A shining example of the rearranging the deckchairs nature of the so-called 'war on terrorism' is the latest controversy over an attempt by so-called Islamic courts in Afghanistan to sentence someone to death for changing their religion. Fortunately the court released the man, but it goes to show how our faith has been surrendered to blind dogma without anyone asking whether it was conceiveable that our Prophet would force anyone to become or remain a Muslim when we follow a creed which enshrines religious freedom in its holy book. The following article should clear it up, but of course it won't for those who value traditions as more important than clearly stated verses in the source of law which God has promised to protect.

NZ in the Commonwealth Games

There's no doubt that the games performance as a whole was disappointing. Questions need to be asked about the ability of some "stars" to perform under pressure - performing beyond one's ability used to be a hallmark of NZ athletes - no longer.
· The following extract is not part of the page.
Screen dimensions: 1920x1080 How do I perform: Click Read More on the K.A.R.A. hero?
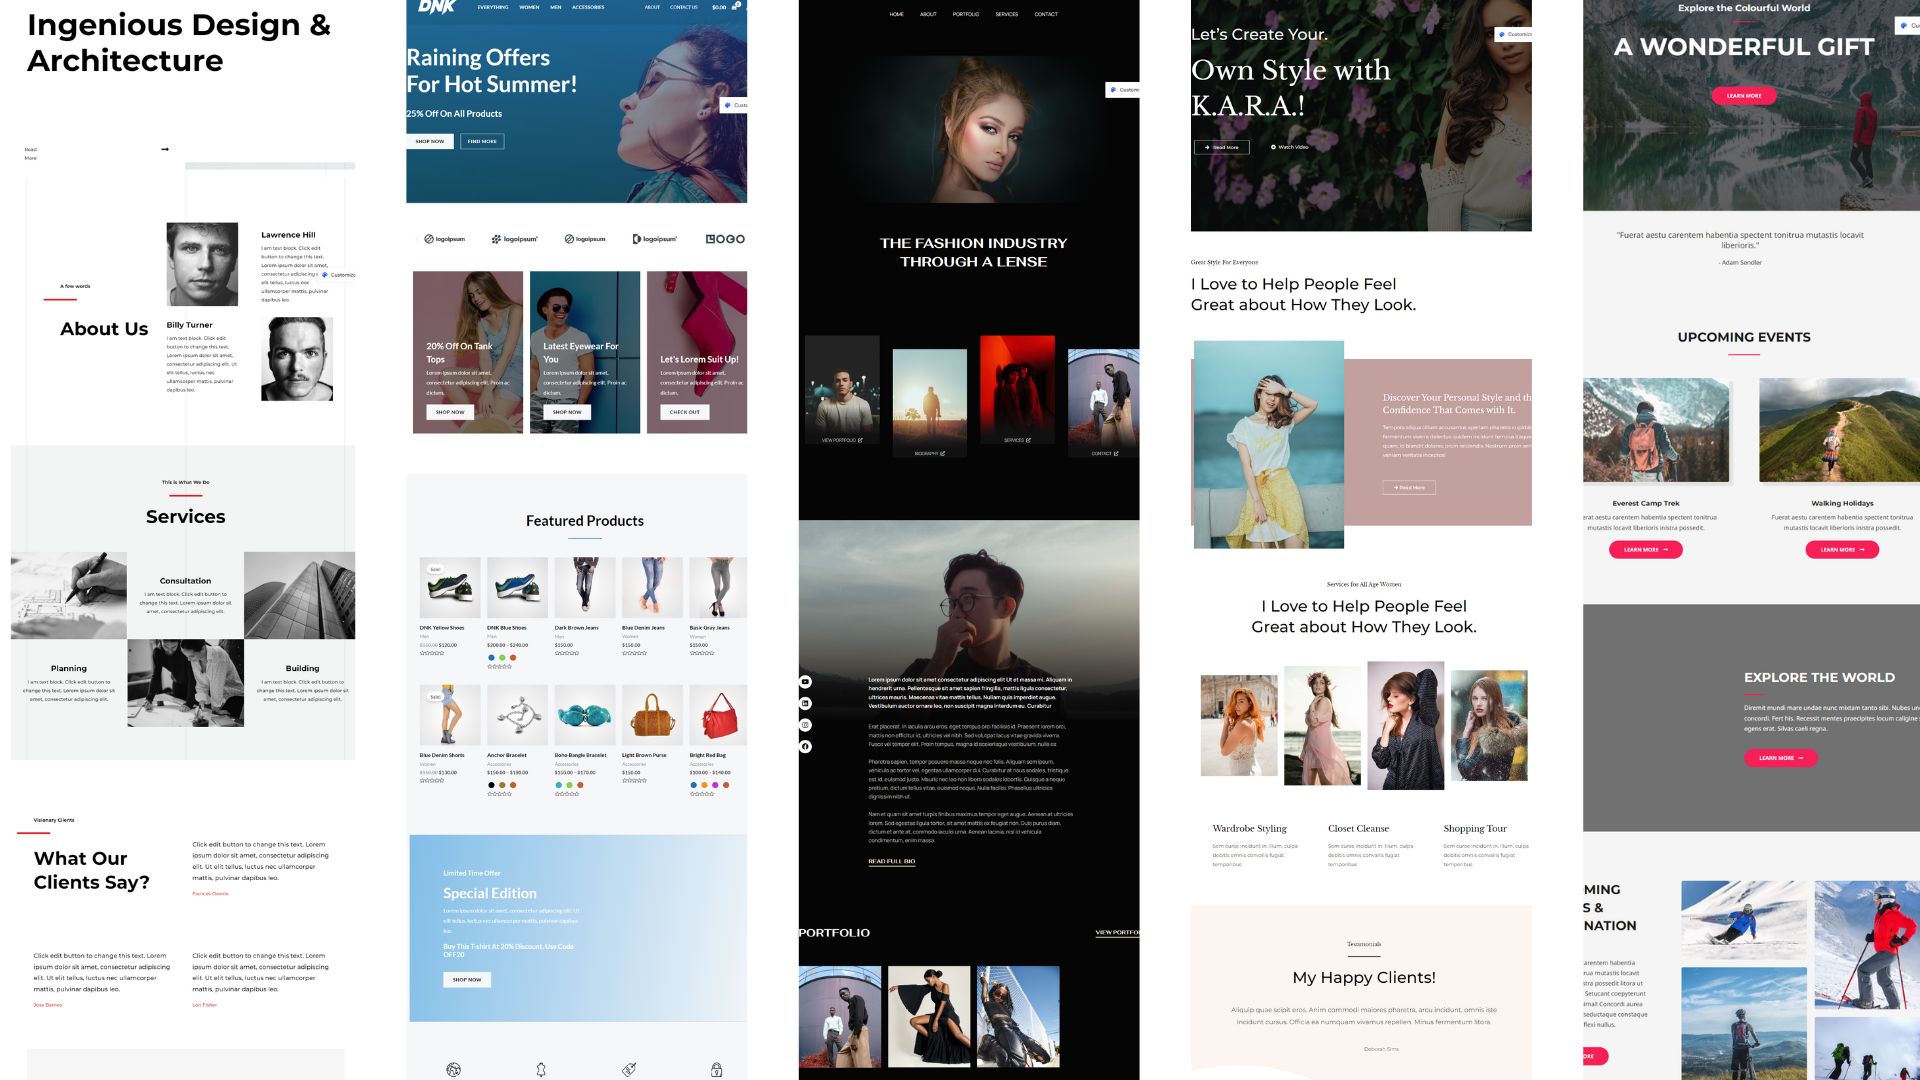1222,147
It is concerning in comparison with Australians who seem to come from nowhere in just about every event.

One thing that doesn't wash is the tired old "we're great for our population size" argument. First up, according to population, NZ should have walked away with around 17 gold medals if we were performing at the same level as the Australians. Secondly, we may only have 4 million people, but we have a far higher per capita GDP than most Commonwealth nations. The reality is we probably spend more on sport than many countries can afford to spend on healthcare. To compare NZ with Bangladesh or Botswana and say we're wonderful on a per head of population basis is ludicrous.

There were welcome exceptions to the weak performances though, importantly the outstanding performance of Nick Willis, the Rugby 7s and the Silver Ferns. Willis would have won that race even if Mottram had kept his footing, despite what the Australian commentators say - he has a much better PB and would have outkicked Mottram in what was a slow-paced race. Watching Willis cross the line was a revelation to those who grew up in the 70's and endured the lean years of the 80's and 90's. With someone of the calibre of Peter Snell suggesting that Olympic success is a possibility, it's an exciting time for NZ athletics.

The other thing which was redeeming was our performance in the team sports. Frankly, I would rather beat the Australians in our two biggest sports - Rugby for men and Netball for women that pick up some obscure success in rhythmic gymnastics for instance! The basketballers also performed to or beyond their ability, and the tall blacks silver in particular was an effort they can be proud of.